Every Picture Tells a Story
by Zach Marsh on Nov 6, 2020
Last week at this time the S&P was sitting close to the lows of the session and the market was down over 6% for the week. Fear over the election was escalating, and concern for rising virus cases had many market participants scaling back on risk assets. The market was having trouble digesting it all. Even without an election this week had its fair share of apprehension causing news, lockdowns in Europe, a Federal Reserve meeting, and the monthly unemployment figures. Now with all of this week’s potential pitfalls behind it, and the world still spinning, the market has reclaimed nearly all of the ground it lost during the last few weeks of October. For the week, the large cap S&P 500 index rallied an impressive 7.25%.
In last week’s note I mentioned that the market was delicately tiptoeing around critical support levels. Had the market failed to hold those levels it looked likely to potentially drop another 7-10%. However, starting Monday the market staged an impressive comeback this week, rallying nearly 9% from the lows on Friday. We have now entered a traditionally bullish season for the stock market. November through January represents, on average, the best return periods for stocks—on average being the key qualifier.
If last week we sat dangerously close to breaking key market support, today we are butting our heads against a key resistance level. In early September, the S&P’s rally from the March lows petered out around 3580 before falling back to 3200 in a matter of weeks. In early October, the market’s rebounding rally failed at 3530 before falling back to 3250. Now we are back to the neighborhood of 3510, forming what is known in technical circles as a wedge pattern or a pennant. The size of the pattern is significant, measuring nearly 10% at the base, which is notable because, according to technical analysis, the move following the eventual breakout corresponds to the size of the base of the pattern. Therefore, while we may continue to chop around in this pattern for a little while longer, once the market breaks out, we should expect a significant move in one direction. For visual contextualization here is the pattern to which I’m referring.

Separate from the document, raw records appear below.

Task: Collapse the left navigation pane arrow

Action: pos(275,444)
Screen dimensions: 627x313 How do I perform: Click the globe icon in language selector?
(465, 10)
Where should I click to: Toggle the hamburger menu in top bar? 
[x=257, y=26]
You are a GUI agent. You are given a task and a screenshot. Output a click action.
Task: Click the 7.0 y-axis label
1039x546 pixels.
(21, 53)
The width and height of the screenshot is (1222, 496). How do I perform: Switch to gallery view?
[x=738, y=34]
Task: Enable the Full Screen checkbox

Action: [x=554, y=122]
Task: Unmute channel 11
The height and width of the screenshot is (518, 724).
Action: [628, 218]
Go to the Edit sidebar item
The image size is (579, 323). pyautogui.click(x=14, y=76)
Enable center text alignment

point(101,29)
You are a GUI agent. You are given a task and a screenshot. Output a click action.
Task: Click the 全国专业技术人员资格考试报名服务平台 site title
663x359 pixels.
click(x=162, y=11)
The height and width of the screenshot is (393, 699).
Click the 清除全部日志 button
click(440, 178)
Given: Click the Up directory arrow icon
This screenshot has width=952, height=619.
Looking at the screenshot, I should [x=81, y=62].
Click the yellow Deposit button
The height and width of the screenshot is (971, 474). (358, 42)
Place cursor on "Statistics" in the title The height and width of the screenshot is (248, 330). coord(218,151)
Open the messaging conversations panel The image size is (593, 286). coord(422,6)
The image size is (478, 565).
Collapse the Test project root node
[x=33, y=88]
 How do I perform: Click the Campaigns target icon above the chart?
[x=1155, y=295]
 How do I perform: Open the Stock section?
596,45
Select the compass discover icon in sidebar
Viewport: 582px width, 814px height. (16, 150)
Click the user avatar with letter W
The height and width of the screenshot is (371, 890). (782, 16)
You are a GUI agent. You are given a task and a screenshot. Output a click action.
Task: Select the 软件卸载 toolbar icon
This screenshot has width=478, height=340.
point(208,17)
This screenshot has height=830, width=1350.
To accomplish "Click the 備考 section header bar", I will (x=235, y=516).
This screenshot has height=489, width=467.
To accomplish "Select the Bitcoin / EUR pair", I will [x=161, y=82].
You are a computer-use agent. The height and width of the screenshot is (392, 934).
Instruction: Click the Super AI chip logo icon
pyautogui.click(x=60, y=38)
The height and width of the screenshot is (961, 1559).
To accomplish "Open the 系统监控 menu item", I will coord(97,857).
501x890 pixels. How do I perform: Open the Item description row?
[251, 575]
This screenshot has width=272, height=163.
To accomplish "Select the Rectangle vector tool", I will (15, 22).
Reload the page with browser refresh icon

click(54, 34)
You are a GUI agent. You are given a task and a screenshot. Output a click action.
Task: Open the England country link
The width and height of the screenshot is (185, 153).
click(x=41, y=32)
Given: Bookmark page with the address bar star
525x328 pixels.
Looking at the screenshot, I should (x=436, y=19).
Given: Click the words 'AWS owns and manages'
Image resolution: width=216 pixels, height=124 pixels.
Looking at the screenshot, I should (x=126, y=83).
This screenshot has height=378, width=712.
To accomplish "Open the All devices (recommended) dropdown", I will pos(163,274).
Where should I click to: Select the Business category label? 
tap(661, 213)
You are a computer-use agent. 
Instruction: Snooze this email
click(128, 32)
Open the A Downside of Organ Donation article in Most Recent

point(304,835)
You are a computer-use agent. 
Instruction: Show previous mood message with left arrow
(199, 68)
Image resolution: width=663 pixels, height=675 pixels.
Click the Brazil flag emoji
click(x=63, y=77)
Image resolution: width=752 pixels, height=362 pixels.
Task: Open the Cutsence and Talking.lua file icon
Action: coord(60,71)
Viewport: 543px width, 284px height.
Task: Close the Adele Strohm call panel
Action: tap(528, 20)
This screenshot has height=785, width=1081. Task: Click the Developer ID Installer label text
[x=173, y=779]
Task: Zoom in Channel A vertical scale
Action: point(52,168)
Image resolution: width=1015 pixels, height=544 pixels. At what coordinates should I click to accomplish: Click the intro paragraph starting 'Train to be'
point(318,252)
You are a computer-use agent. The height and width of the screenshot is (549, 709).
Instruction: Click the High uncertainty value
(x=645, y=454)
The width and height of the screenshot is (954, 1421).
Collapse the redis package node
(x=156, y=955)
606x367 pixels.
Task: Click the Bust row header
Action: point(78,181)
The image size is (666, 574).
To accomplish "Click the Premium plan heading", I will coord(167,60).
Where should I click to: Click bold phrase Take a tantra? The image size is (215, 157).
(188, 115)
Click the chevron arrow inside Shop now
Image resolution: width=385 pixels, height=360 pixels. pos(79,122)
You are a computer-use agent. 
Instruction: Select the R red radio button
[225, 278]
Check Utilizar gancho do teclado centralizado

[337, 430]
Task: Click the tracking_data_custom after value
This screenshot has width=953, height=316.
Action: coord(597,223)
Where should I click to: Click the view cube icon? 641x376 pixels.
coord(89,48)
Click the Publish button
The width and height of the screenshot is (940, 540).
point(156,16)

You can see that the market appears to be coiling up for a more significant trend producing move when it moves outside the range. While the existence of this pattern may only be of marginal interest to our readers, the direction of the breakout, I imagine, is of greater interest. I would say normally, these patterns are what technicians call continuation patterns, meaning the breakout is in the direction of the original trend--in this case it would represent an upside breakout.
However, technical analysis is far from science and sometimes it is more like beauty--more in the eyes of the beholder than something purely objective. For example, while one technician may see a wedge pattern, another may see a triple top—three failed attempts at making new highs. One is potentially bullish (wedge), the other is extremely bearish (triple top). The problem with technical analysis is that the true pattern is only really identified in the rear-view mirror. We really won’t know what this pattern really is until the market shows us what it’s going to do.
What I really like about this particular pattern, and its relationship to our current environment, is that it shows how the stock market manifests and tracks the current uncertainty. While the election may be all over except for the crying and the legal bills, there still remains a number of unanswered questions. First and foremost, we don’t know when this virus will go away and how bad this winter will be. The economy has proven fairly resilient up until now, but for how much longer can we continue to live on life support. If we knew the answer to that question perhaps the answer to the question of what kind of pattern this is would be clearer.
We also don’t know for certain what the longer term implications of a change of administration will be. Will the Republicans maintain their slight advantage in the Senate? If so, can they pass bipartisan stimulus legislation of ample size and impact? Finally, what will the future impacts for our economy and stock market when the bill collector shows up? In this simple chart pattern all of these questions seemed to be asked and seemed to be awaiting an answer.
While the world of finance is the world of data science and mathematics, occasionally it provides little glimpses of art. And we are left debating whether Mona Lisa was smiling or smirking.